Patient Stories – Amber Kim

Patient Stories – Amber Kim

My name is Amber Kim. A few of you may know me by my pen name, Aliana Kim.

My background is in kinesiology and biology and hold my Bachelor’s degree in both. Currently, I am working towards my master’s degree in molecular diagnostic science and my certification as a medical lab scientist, which is really just a fancy way of saying that I will have to ability to run a lab, and run tests in regard to your health. Before my diagnosis I worked on the prevention and rehab side of medicine. Along with my degrees, I was a massage therapist for about nine years. I hold a lot of credentials and licenses, but the day I found out I had cancer, none of those things really meant much.

On May 23, 2017, at age 31, I was diagnosed with Breast Cancer. This came as quite the surprise as I lived a very healthy lifestyle all my life. I always exercised and ate healthy food, so it was at this time I realized that cancer does not discriminate. I was sick for two years prior to my diagnosis, and it took some time for cancer cells to find an energy source to replicate (capillaries near the breast being that source). I have an aggressive and rare morphology with my cancer. I was diagnosed in Las Vegas, Nevada and I knew I didn’t want to be treated there, so I came back to North Carolina after three years away and began treatment all most immediately. On July 21, 2017 I underwent a bilateral mastectomy with full reconstruction of my breasts. By far one of the most painful surgeries of my life. The healing process was not bad, which I can attribute to having two amazing surgeons. About a month or so after my mastectomy, I underwent surgery again to have my port placed. I wasn’t asleep during that procedure, and it was quite intense in that they are essentially putting a tube in my jugular vein all the way down to the superior vena cava of the heart. I will do an entire article on portacaths in that they are important if you end up with cancer (or any other disorder) and have to do several infusions, as I do.

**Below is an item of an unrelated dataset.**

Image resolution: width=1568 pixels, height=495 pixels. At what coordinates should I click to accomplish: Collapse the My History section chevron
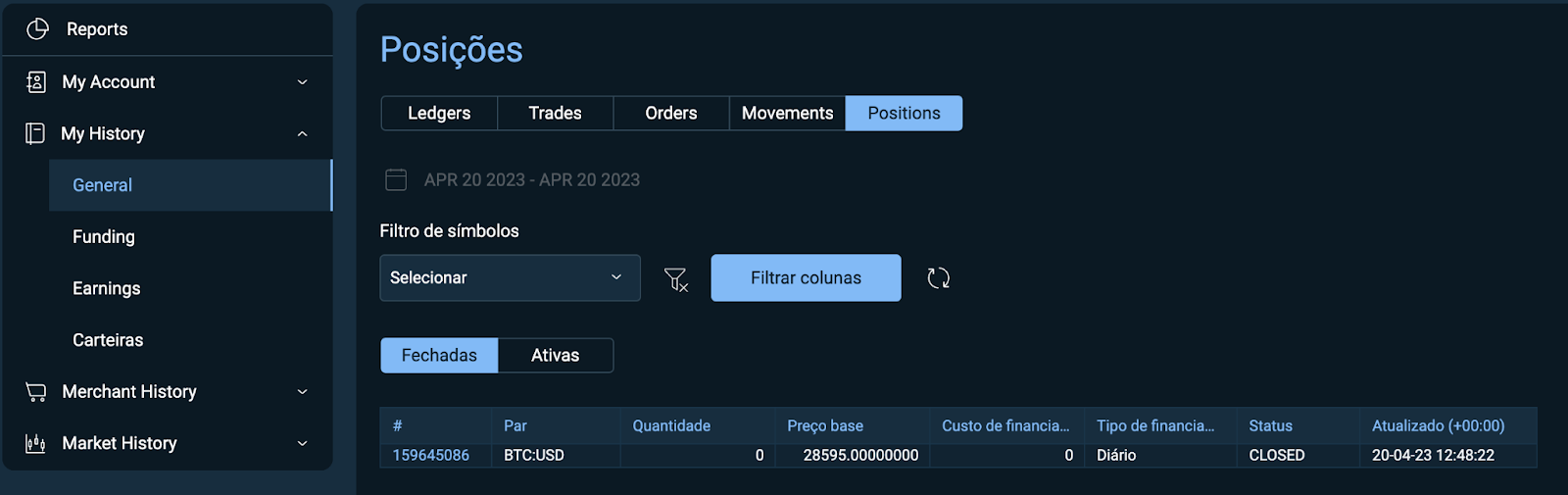[x=303, y=133]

My story deviates a bit from the norm because of my experience with chemotherapy. After my port was placed, I waited about two months before I saw my medical oncologist. I decided to go to the outpatient clinic locally because I had to do twice weekly treatments. I ended up having to have infusions of Taxol and Herceptin. From day one, I felt like I got hit by a bus. My bones felt as though they were going to break under the weight of my body. Every week I was in pain, nauseous, vomiting, exhausted, menopausal, and had unpredictable bowel movements. Things didn’t really get extremely bad until around week seven. I developed late stage peripheral neuropathy. It was and is a different sort of pain that was unbearable for me. Everyone has that issue that tests their sanity a bit, well, neuropathy was that issue for me. What should have happened at that point was to stop Taxol since I received the bulk of the medication, and it wasn’t the most important medication to be on. That didn’t happen in my case. I finished all 12 weeks of chemotherapy, going into the infusion chair twice a week. Chemotherapy was harder on me than the surgery was.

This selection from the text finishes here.